* EXERCISE DESCRIPTION: Only lines holding the word "Given" are needed; copy each of them from the material.
○ ○ ○ ○ ○ ○ ○
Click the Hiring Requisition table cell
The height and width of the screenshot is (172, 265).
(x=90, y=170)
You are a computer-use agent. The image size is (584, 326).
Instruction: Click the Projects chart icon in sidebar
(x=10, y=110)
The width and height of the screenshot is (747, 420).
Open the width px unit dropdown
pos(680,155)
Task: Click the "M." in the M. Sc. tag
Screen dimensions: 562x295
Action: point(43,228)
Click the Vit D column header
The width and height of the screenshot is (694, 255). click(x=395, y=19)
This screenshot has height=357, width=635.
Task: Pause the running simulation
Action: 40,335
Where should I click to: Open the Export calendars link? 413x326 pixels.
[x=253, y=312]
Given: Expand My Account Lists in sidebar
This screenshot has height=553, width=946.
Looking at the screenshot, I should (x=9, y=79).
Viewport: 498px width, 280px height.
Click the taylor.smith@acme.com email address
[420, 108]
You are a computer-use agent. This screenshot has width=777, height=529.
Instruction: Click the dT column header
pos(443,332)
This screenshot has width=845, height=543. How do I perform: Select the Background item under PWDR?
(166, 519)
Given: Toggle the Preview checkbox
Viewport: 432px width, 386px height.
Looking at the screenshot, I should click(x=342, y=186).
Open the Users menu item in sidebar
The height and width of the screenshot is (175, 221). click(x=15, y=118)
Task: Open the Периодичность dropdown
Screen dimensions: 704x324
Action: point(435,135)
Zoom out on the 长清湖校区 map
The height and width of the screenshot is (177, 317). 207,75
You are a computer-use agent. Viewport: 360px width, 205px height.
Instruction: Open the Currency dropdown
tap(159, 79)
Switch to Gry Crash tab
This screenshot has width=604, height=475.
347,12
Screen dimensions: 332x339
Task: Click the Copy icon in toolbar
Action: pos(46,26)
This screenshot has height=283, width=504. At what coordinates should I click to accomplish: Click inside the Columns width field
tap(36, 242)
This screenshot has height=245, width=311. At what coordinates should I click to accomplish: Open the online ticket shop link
○ ○ ○ ○ ○ ○ ○
* RESPONSE TO THE TASK:
Given: Expand My Account Lists in sidebar
Given: Toggle the Preview checkbox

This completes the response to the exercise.